One more thing to note here: package doc of math/rand states:

The default Source is safe for concurrent use by multiple goroutines.

So the default source is slower than a Source that may be obtained by rand.NewSource(), because the default source has to provide safety under concurrent access / use, while rand.NewSource() does not offer this (and thus the Source returned by it is more likely to be faster).

(7. Using rand.Read())

Go 1.7 added a math.Read() function and a Rand.Read() method. We should be tempted to use these to read as many bytes as we need in one step, in order to achieve better performance.

There is one small "problem" with this: how many bytes do we need? We could say: as many as the number of output letters. We would think this is an upper estimation, as a letter index uses less than 8 bits (1 byte). But at this point we are already doing worse (as getting the random bits is the "hard part"), and we're getting more than needed.

Also note that to maintain equal distribution of all letter indices, there might be some "garbage" random data that we won't be able to use, so we would end up skipping some data, and thus end up short when we go through all the byte slice. We would need to further get more random bytes, "recursively". And now we're even losing the "single call to rand package" advantage...

We could "somewhat" optimize the usage of the random data we acquire from math.Rand(). We may estimate how many bytes (bits) we'll need. 1 letter requires letterIdxBits bits, and we need n letters, so we need n * letterIdxBits / 8.0 bytes rounding up. We can calculate the probability of a random index not being usable (see above), so we could request more that will "more likely" be enough (if it turns out it's not, we repeat the process). We can process the byte slice as a "bit stream" for example, for which we have a nice 3rd party lib: github.com/icza/bitio (disclosure: I'm the author).

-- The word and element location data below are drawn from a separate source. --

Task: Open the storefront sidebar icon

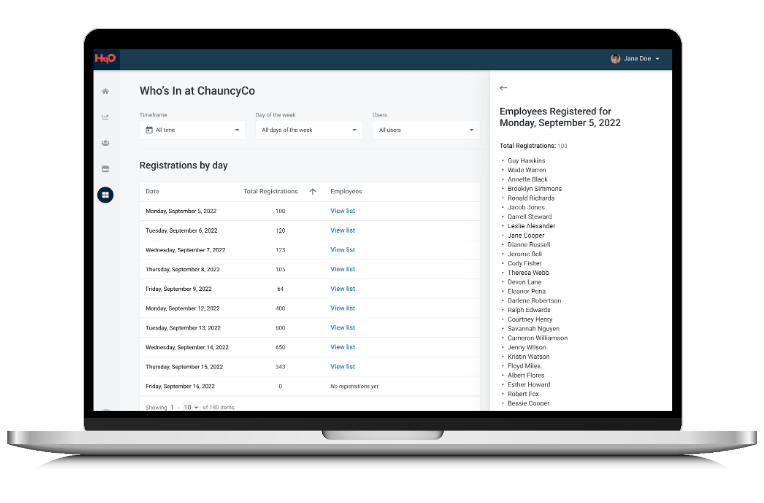Action: coord(105,169)
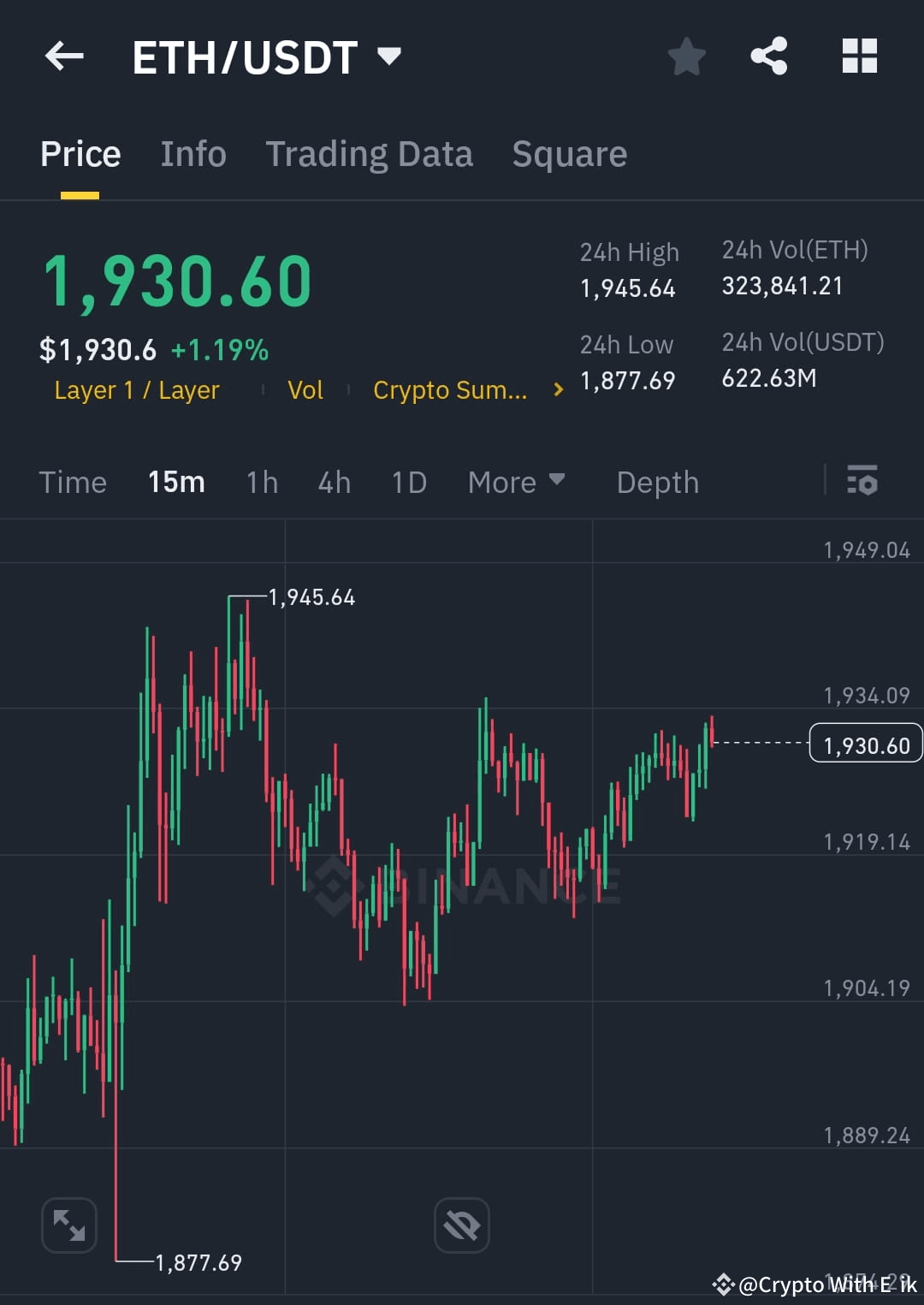924x1305 pixels.
Task: Switch to the Square tab
Action: click(x=569, y=154)
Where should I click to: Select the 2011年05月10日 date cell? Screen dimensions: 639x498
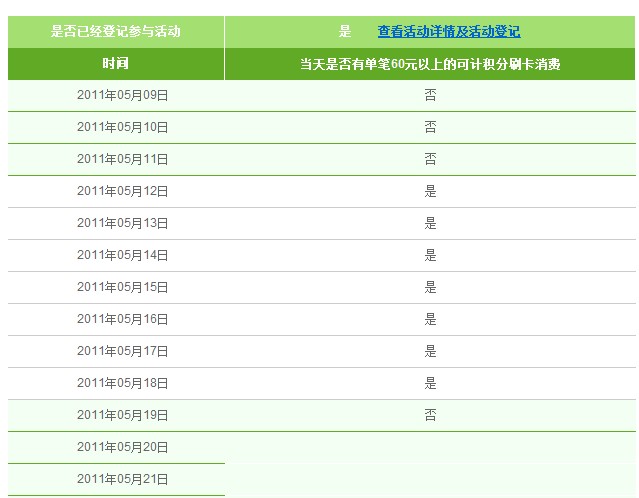122,128
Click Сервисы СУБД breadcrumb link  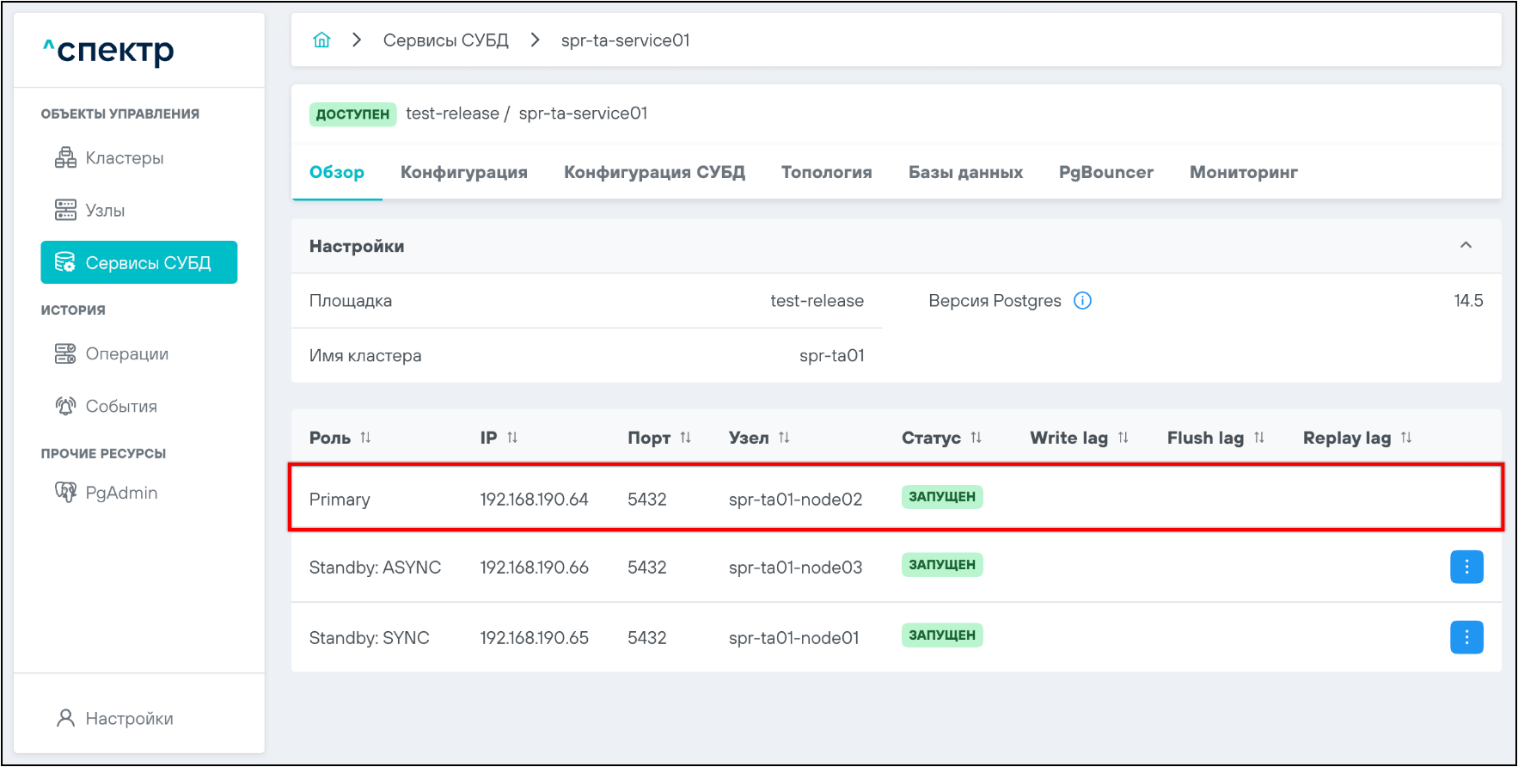tap(446, 41)
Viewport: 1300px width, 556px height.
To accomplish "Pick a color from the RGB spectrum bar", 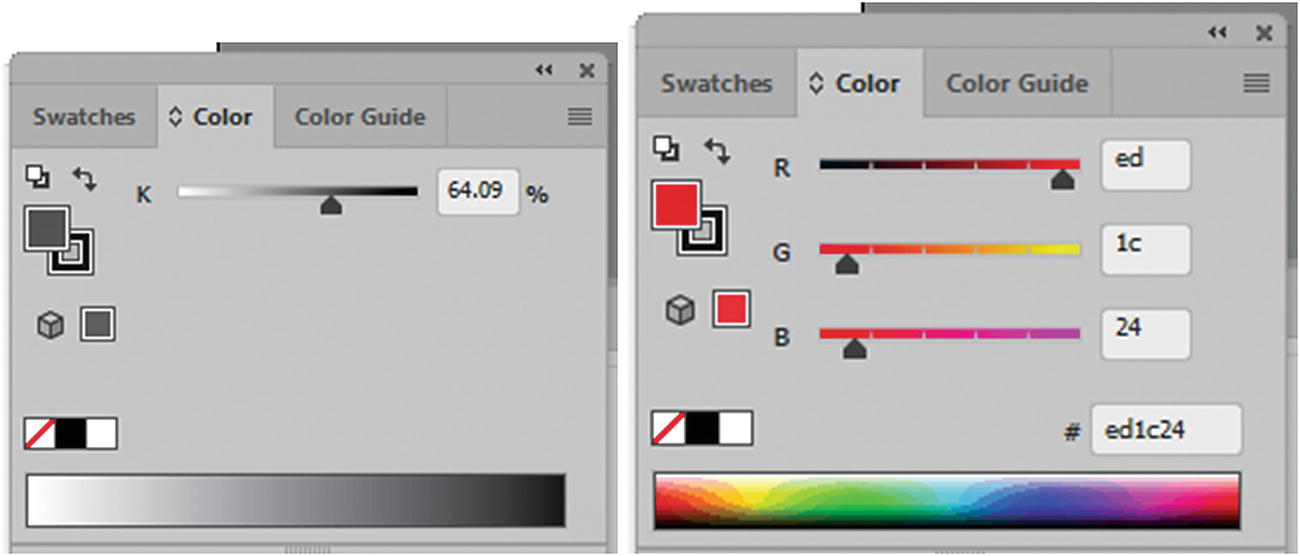I will click(946, 500).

But Benchmark code still shows we're not winning. Why is it so?

The answer to the last question is because rand.Read() uses a loop and keeps calling Source.Int63() until it fills the passed slice. Exactly what the RandStringBytesMaskImprSrc() solution does, without the intermediate buffer, and without the added complexity. That's why RandStringBytesMaskImprSrc() remains on the throne. Yes, RandStringBytesMaskImprSrc() uses an unsynchronized rand.Source unlike rand.Read(). But the reasoning still applies; and which is proven if we use Rand.Read() instead of rand.Read() (the former is also unsynchronzed).

II. Benchmark

All right, let's benchmark the different solutions.

BenchmarkRunes                   1000000              1703 ns/op
BenchmarkBytes                   1000000              1328 ns/op
BenchmarkBytesRmndr              1000000              1012 ns/op
BenchmarkBytesMask               1000000              1214 ns/op
BenchmarkBytesMaskImpr           5000000               395 ns/op
BenchmarkBytesMaskImprSrc        5000000               303 ns/op

Just by switching from runes to bytes, we immediately have 22% performance gain.

Getting rid of rand.Intn() and using rand.Int63() instead gives another 24% boost.

Masking (and repeating in case of big indices) slows down a little (due to repetition calls): -20%...

But when we make use of all (or most) of the 63 random bits (10 indices from one rand.Int63() call): that speeds up 3.4 times.

And finally if we settle with a (non-default, new) rand.Source instead of rand.Rand, we again gain 23%.

Comparing the final to the initial solution: RandStringBytesMaskImprSrc() is 5.6 times faster than RandStringRunes().